Hacker News new | ask | show | jobs
by timbilt 310 days ago
> Unlike many public benchmarks, the PR Benchmark is private, and its data is not publicly released. This ensures models haven’t seen it during training, making results fairer and more indicative of real-world generalization.

This is key.

Public benchmarks are essentially trust-based and the trust just isn't there.

3 comments

Unless you're running the LLM yourself (locally), private benchmarks are also trust-based, aren't they?
Yes, but in a case like this it's a neutral third-party running the benchmark. So there isn't a direct incentive for them to favor one lab over another.

With public benchmarks we're trusting the labs not to cheat. And it's easy to "cheat" accidentally - they actually need to make a serious effort to not contaminate the training data.

And there's massive incentives for the labs to cheat in order to get the hype going around their launch and justify their massive investments in training. It doesn't have to be the CEO who's directing it. Can even be one/a few researchers who are responsible for a specific area of model performance and are under tremendous pressure to deliver.
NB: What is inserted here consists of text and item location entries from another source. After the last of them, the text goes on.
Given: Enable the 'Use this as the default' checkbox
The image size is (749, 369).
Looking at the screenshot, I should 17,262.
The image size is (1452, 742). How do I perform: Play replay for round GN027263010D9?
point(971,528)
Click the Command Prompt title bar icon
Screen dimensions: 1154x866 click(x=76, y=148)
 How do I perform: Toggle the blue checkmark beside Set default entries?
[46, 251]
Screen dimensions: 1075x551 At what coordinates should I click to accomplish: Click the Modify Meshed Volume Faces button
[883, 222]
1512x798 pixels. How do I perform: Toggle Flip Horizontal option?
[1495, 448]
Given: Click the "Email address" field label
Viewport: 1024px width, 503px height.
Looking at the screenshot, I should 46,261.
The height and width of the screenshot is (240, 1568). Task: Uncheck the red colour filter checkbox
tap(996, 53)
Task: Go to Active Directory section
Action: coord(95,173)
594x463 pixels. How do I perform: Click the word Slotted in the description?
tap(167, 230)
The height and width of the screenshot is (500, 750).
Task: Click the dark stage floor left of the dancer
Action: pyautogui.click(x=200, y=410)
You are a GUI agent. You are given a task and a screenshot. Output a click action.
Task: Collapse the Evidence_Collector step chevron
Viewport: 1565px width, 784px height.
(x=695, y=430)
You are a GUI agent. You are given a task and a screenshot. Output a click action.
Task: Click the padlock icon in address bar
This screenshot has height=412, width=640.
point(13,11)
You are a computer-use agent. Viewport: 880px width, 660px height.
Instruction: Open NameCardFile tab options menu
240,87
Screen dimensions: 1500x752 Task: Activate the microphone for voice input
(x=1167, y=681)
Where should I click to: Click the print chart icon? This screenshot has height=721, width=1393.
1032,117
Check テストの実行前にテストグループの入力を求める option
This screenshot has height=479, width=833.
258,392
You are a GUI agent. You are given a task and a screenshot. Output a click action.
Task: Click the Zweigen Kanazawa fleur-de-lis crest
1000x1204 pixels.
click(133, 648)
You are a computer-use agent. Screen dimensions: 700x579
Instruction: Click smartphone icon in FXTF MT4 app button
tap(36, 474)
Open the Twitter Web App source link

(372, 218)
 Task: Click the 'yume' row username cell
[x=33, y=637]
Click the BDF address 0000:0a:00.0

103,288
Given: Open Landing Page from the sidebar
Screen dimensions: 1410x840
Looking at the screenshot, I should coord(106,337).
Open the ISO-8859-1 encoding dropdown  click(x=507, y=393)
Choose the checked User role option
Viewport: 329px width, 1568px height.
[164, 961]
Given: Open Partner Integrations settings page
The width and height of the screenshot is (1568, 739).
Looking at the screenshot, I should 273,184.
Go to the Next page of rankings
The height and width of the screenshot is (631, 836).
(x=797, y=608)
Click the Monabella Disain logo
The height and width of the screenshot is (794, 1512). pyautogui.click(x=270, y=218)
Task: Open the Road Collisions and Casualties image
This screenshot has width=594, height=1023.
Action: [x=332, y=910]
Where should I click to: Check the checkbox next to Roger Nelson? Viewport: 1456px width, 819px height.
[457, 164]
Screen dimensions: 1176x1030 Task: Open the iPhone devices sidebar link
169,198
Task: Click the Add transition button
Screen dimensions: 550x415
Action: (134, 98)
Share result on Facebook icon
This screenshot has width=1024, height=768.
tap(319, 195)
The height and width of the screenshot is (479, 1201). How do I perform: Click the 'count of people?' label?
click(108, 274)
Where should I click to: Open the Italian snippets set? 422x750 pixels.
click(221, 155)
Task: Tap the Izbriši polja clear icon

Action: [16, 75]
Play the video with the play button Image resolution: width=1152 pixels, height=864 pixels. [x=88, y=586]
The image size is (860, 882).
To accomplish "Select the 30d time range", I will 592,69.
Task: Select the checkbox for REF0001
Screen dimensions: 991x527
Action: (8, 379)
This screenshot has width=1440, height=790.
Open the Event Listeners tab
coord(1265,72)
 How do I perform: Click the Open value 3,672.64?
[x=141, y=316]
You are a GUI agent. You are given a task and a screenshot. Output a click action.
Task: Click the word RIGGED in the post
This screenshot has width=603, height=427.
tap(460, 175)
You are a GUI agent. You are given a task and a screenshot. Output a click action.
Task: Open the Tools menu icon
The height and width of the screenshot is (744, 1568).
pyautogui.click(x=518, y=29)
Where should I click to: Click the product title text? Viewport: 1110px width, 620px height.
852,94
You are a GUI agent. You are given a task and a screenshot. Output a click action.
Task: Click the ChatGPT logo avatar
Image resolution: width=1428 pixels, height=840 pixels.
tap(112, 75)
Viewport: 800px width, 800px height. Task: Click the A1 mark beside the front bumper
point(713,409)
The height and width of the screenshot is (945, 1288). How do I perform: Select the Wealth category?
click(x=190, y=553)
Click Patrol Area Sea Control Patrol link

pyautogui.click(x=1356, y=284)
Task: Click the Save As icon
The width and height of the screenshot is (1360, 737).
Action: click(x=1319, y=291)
The problem is when using a model hosted by those labs (ex: OpenAI only allowed access to o3 through their own direct API, not even Azure), there still exists a significant risk of cheating.

There's a long history of that sort of behaviour. ISPs gaming bandwidth tests when they detect one is being run. Software recognizing being run in a VM or on a particular configuration. I don't think it's a stretch to assume some of the money at OpenAI and others has gone into spotting likely benchmark queries and throwing on a little more compute or tagging them for future training.

I would be outright shocked if most of these benchmarks are even attempting serious countermeasures.

How does this ensure models haven’t seen it during training - is it a different benchmark per model release?
Then you just need to use different data the next time you evaluate. That is much more indicative of real-world generalization: after all, you don't normally do multiple PRs on the same pieces of code. The current approach risks leaking the dataset selectively and/or fudging the results because they can't be verified. Transparency is key when doing this kind of benchmark, so now we have to trust the entity doing the benchmarking rather than independent verification of the results and with the amount of money that is at stake here I don't think that's the way to go.